Наконец, выскочив из каюты, я побежал на камбуз, ища глазами Жака. Матросы обедали, рассевшись на палубе. Жак сидел на корточках у стены камбуза и ел в одиночестве из большой пиалы. Мне не терпелось поделиться с ним всем увиденным и услышанным за последние полтора часа.
Он сказал, широко улыбаясь:
– Говори очень тихо и очень весело. Здесь любят, когда люди веселы.
И мы стали беседовать «очень тихо и весело», так что со стороны, наверное, казалось, что мы говорим о смешных пустяках.
– Так долго находиться там нельзя,- сказал Жак и очень естественно засмеялся.
Я стал ему торопливо рассказывать, тоже пытаясь выглядеть как можно веселее, объясняя, почему задержался у капитана.- Жак, нагнувшись над чашкой, сказал:
– Пятьсот долларов! Не каждый оценивается так высоко. Здесь люди дешевы. И на самом деле, они не стоят дороже. Здесь много дорогих вещей, созданных настоящими людьми. Как мне жалко, что погибнет так много ценностей. Здесь много золота, денег. Какой красивый корабль! Сколько мог принести добра людям. Можно на нем ловить рыбу, изучать океан…

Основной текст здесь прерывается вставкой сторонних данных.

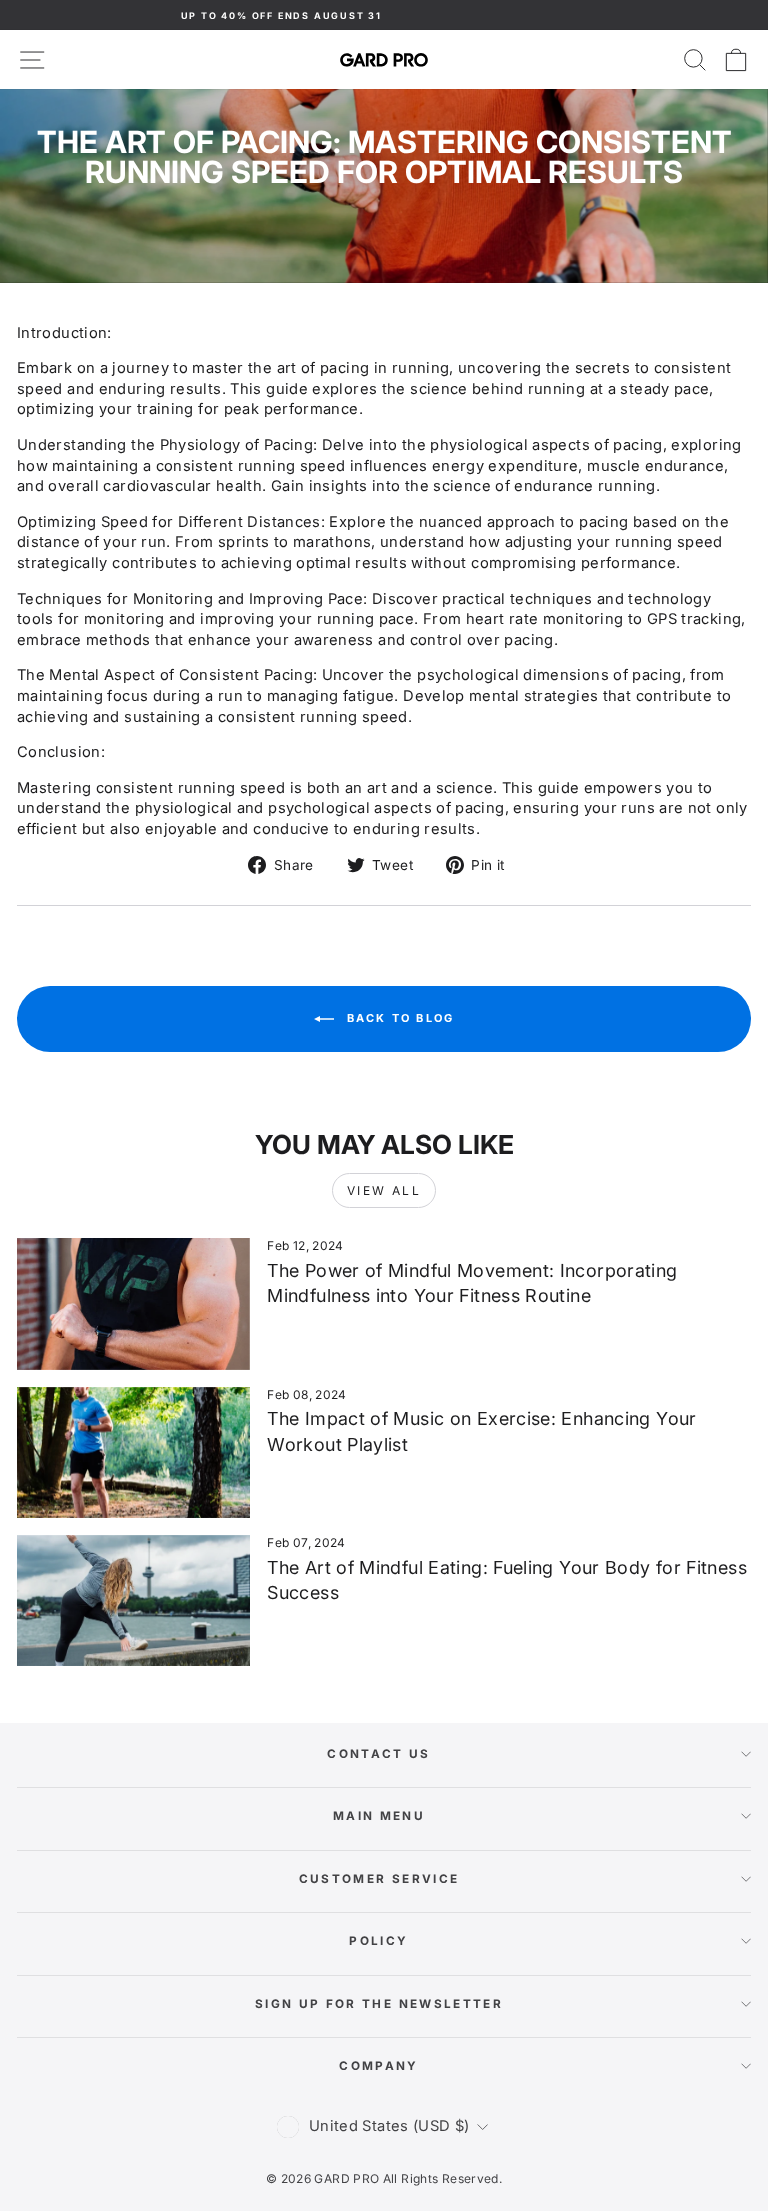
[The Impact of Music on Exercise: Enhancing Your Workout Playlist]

Я перебил его и стал рассказывать о коке. Жак согласился, что его следует предупредить, но так, чтобы он не догадался, что мы подложили мину, и в час опасности держаться всем троим вместе.

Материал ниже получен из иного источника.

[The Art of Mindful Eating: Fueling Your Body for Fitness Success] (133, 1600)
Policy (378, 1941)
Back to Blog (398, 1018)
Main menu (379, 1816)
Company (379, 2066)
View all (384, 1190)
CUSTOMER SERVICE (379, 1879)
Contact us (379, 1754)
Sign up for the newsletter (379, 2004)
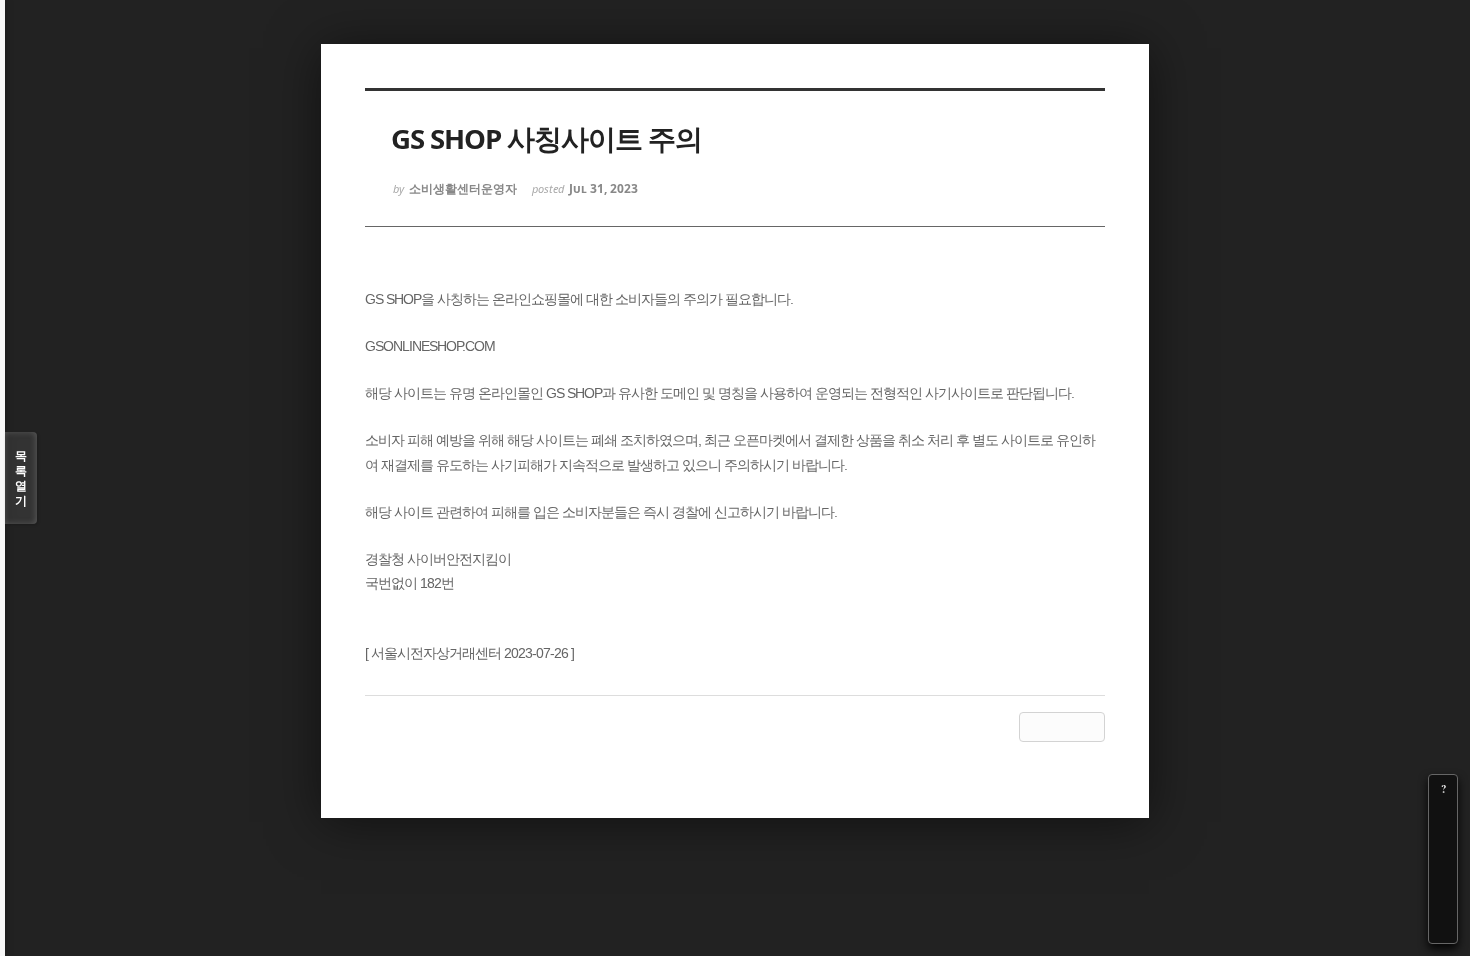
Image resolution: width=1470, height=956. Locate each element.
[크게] (1443, 817)
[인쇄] (1443, 929)
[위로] (1443, 873)
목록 (21, 478)
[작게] (1443, 845)
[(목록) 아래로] (1443, 901)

Я решил не откладывать этого дела и вошел на камбуз. Ван Фу отвел меня к иллюминатору и спросил, косясь на двери:
– Тебе думай, этот Жак хороший люди?
– Очень хороший. Он не пират, не хунхуз.
– Я тоже так подумай. Его боцман обижай и эта облизьянка, шимпанзе. Только я не понимай, почему Жак суда попади? Тебе не знай?
– Нет, не знаю.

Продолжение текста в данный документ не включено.